-- Information given --
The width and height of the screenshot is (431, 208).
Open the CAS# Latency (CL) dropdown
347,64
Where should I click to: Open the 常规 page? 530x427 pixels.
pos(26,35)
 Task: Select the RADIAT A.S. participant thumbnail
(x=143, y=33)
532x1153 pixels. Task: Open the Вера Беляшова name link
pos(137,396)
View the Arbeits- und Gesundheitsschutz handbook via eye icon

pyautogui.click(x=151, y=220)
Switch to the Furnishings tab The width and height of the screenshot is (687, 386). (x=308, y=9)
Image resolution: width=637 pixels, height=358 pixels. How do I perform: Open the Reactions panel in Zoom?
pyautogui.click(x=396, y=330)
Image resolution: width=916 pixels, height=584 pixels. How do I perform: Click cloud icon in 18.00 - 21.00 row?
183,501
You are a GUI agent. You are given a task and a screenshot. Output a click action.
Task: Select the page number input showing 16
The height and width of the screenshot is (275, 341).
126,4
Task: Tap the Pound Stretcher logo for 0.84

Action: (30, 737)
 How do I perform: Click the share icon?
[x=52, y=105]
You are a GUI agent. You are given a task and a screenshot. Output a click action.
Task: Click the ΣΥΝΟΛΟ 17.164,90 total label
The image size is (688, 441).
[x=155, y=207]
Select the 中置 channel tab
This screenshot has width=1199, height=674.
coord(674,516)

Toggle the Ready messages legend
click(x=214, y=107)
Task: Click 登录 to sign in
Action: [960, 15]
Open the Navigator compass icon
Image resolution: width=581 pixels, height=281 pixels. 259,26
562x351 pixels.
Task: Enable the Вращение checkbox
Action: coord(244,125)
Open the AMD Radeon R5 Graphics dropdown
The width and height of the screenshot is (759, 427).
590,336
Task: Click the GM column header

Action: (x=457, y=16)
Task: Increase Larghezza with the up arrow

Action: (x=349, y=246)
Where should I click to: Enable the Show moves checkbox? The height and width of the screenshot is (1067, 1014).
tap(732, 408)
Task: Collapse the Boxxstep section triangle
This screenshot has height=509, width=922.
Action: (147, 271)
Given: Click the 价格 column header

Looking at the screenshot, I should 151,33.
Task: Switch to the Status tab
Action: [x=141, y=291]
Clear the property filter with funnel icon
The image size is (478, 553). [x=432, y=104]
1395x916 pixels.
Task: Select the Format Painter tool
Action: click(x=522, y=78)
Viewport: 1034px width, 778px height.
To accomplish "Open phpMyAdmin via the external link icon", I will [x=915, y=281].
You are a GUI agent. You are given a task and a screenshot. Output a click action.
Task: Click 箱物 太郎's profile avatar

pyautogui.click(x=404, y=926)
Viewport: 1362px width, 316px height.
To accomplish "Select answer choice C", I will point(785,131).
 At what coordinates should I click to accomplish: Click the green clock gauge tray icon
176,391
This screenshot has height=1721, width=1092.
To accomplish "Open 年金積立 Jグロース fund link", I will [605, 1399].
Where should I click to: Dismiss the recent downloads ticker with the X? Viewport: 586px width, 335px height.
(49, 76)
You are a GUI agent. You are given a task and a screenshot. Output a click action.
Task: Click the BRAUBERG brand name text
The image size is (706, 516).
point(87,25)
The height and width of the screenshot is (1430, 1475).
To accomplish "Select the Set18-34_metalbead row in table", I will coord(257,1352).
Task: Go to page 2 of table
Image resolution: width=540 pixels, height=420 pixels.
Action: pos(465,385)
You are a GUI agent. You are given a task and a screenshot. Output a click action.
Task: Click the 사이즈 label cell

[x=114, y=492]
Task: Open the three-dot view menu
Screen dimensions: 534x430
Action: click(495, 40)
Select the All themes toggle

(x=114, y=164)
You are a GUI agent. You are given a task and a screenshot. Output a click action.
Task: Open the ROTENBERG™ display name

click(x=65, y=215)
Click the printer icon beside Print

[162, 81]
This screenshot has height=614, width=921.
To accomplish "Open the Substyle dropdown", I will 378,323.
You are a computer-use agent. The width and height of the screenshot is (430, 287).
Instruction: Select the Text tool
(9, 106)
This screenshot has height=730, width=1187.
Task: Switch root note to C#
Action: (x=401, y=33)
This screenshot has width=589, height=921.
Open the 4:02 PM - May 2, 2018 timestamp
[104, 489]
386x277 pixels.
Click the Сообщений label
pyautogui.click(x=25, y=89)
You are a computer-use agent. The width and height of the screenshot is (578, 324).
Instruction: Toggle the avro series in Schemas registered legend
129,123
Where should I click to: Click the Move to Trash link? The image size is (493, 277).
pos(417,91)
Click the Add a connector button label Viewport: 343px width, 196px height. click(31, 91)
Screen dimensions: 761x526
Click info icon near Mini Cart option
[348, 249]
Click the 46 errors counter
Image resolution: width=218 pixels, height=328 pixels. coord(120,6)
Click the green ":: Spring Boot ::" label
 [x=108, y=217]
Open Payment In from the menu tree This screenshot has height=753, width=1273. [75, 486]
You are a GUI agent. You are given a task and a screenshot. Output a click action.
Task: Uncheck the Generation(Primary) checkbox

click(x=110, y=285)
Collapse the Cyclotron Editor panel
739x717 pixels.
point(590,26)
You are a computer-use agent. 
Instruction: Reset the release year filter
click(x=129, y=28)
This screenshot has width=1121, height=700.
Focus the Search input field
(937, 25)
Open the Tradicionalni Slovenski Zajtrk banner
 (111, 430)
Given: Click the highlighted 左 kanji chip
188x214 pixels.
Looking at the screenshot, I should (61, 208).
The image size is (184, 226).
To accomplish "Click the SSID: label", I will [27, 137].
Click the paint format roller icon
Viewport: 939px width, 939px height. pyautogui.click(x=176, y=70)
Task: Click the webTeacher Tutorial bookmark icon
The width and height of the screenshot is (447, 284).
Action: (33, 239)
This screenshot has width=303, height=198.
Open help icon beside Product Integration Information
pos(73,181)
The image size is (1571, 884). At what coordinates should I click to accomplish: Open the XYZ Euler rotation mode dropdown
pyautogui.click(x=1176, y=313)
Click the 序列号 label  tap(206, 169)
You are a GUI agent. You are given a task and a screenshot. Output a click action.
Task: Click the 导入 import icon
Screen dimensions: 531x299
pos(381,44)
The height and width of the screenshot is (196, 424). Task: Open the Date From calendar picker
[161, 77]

-- Your instructions --
What is needed is an exact copy of all the records above.

-- Exercise result --
The width and height of the screenshot is (431, 208).
Open the CAS# Latency (CL) dropdown
347,64
Where should I click to: Open the 常规 page? 530x427 pixels.
pos(26,35)
 Task: Select the RADIAT A.S. participant thumbnail
(x=143, y=33)
532x1153 pixels. Task: Open the Вера Беляшова name link
pos(137,396)
View the Arbeits- und Gesundheitsschutz handbook via eye icon

pyautogui.click(x=151, y=220)
Switch to the Furnishings tab The width and height of the screenshot is (687, 386). (x=308, y=9)
Image resolution: width=637 pixels, height=358 pixels. How do I perform: Open the Reactions panel in Zoom?
pyautogui.click(x=396, y=330)
Image resolution: width=916 pixels, height=584 pixels. How do I perform: Click cloud icon in 18.00 - 21.00 row?
183,501
You are a GUI agent. You are given a task and a screenshot. Output a click action.
Task: Select the page number input showing 16
The height and width of the screenshot is (275, 341).
126,4
Task: Tap the Pound Stretcher logo for 0.84

Action: (30, 737)
 How do I perform: Click the share icon?
[x=52, y=105]
You are a GUI agent. You are given a task and a screenshot. Output a click action.
Task: Click the ΣΥΝΟΛΟ 17.164,90 total label
The image size is (688, 441).
[x=155, y=207]
Select the 中置 channel tab
This screenshot has width=1199, height=674.
coord(674,516)

Toggle the Ready messages legend
click(x=214, y=107)
Task: Click 登录 to sign in
Action: [960, 15]
Open the Navigator compass icon
Image resolution: width=581 pixels, height=281 pixels. 259,26
562x351 pixels.
Task: Enable the Вращение checkbox
Action: coord(244,125)
Open the AMD Radeon R5 Graphics dropdown
The width and height of the screenshot is (759, 427).
590,336
Task: Click the GM column header

Action: (x=457, y=16)
Task: Increase Larghezza with the up arrow

Action: (x=349, y=246)
Where should I click to: Enable the Show moves checkbox? The height and width of the screenshot is (1067, 1014).
tap(732, 408)
Task: Collapse the Boxxstep section triangle
This screenshot has height=509, width=922.
Action: (147, 271)
Given: Click the 价格 column header

Looking at the screenshot, I should 151,33.
Task: Switch to the Status tab
Action: [x=141, y=291]
Clear the property filter with funnel icon
The image size is (478, 553). [x=432, y=104]
1395x916 pixels.
Task: Select the Format Painter tool
Action: click(x=522, y=78)
Viewport: 1034px width, 778px height.
To accomplish "Open phpMyAdmin via the external link icon", I will [x=915, y=281].
You are a GUI agent. You are given a task and a screenshot. Output a click action.
Task: Click 箱物 太郎's profile avatar

pyautogui.click(x=404, y=926)
Viewport: 1362px width, 316px height.
To accomplish "Select answer choice C", I will point(785,131).
 At what coordinates should I click to accomplish: Click the green clock gauge tray icon
176,391
This screenshot has height=1721, width=1092.
To accomplish "Open 年金積立 Jグロース fund link", I will [605, 1399].
Where should I click to: Dismiss the recent downloads ticker with the X? Viewport: 586px width, 335px height.
(49, 76)
You are a GUI agent. You are given a task and a screenshot. Output a click action.
Task: Click the BRAUBERG brand name text
The image size is (706, 516).
point(87,25)
The height and width of the screenshot is (1430, 1475).
To accomplish "Select the Set18-34_metalbead row in table", I will coord(257,1352).
Task: Go to page 2 of table
Image resolution: width=540 pixels, height=420 pixels.
Action: pos(465,385)
You are a GUI agent. You are given a task and a screenshot. Output a click action.
Task: Click the 사이즈 label cell

[x=114, y=492]
Task: Open the three-dot view menu
Screen dimensions: 534x430
Action: click(495, 40)
Select the All themes toggle

(x=114, y=164)
You are a GUI agent. You are given a task and a screenshot. Output a click action.
Task: Open the ROTENBERG™ display name

click(x=65, y=215)
Click the printer icon beside Print

[162, 81]
This screenshot has height=614, width=921.
To accomplish "Open the Substyle dropdown", I will 378,323.
You are a computer-use agent. The width and height of the screenshot is (430, 287).
Instruction: Select the Text tool
(9, 106)
This screenshot has height=730, width=1187.
Task: Switch root note to C#
Action: (x=401, y=33)
This screenshot has width=589, height=921.
Open the 4:02 PM - May 2, 2018 timestamp
[104, 489]
386x277 pixels.
Click the Сообщений label
pyautogui.click(x=25, y=89)
You are a computer-use agent. The width and height of the screenshot is (578, 324).
Instruction: Toggle the avro series in Schemas registered legend
129,123
Where should I click to: Click the Move to Trash link? The image size is (493, 277).
pos(417,91)
Click the Add a connector button label Viewport: 343px width, 196px height. click(31, 91)
Screen dimensions: 761x526
Click info icon near Mini Cart option
[348, 249]
Click the 46 errors counter
Image resolution: width=218 pixels, height=328 pixels. coord(120,6)
Click the green ":: Spring Boot ::" label
 [x=108, y=217]
Open Payment In from the menu tree This screenshot has height=753, width=1273. [75, 486]
You are a GUI agent. You are given a task and a screenshot. Output a click action.
Task: Uncheck the Generation(Primary) checkbox

click(x=110, y=285)
Collapse the Cyclotron Editor panel
739x717 pixels.
point(590,26)
You are a computer-use agent. 
Instruction: Reset the release year filter
click(x=129, y=28)
This screenshot has width=1121, height=700.
Focus the Search input field
(937, 25)
Open the Tradicionalni Slovenski Zajtrk banner
 (111, 430)
Given: Click the highlighted 左 kanji chip
188x214 pixels.
Looking at the screenshot, I should (61, 208).
The image size is (184, 226).
To accomplish "Click the SSID: label", I will [27, 137].
Click the paint format roller icon
Viewport: 939px width, 939px height. pyautogui.click(x=176, y=70)
Task: Click the webTeacher Tutorial bookmark icon
The width and height of the screenshot is (447, 284).
Action: (33, 239)
This screenshot has width=303, height=198.
Open help icon beside Product Integration Information
pos(73,181)
The image size is (1571, 884). At what coordinates should I click to accomplish: Open the XYZ Euler rotation mode dropdown
pyautogui.click(x=1176, y=313)
Click the 序列号 label  tap(206, 169)
You are a GUI agent. You are given a task and a screenshot. Output a click action.
Task: Click the 导入 import icon
Screen dimensions: 531x299
pos(381,44)
The height and width of the screenshot is (196, 424). Task: Open the Date From calendar picker
[161, 77]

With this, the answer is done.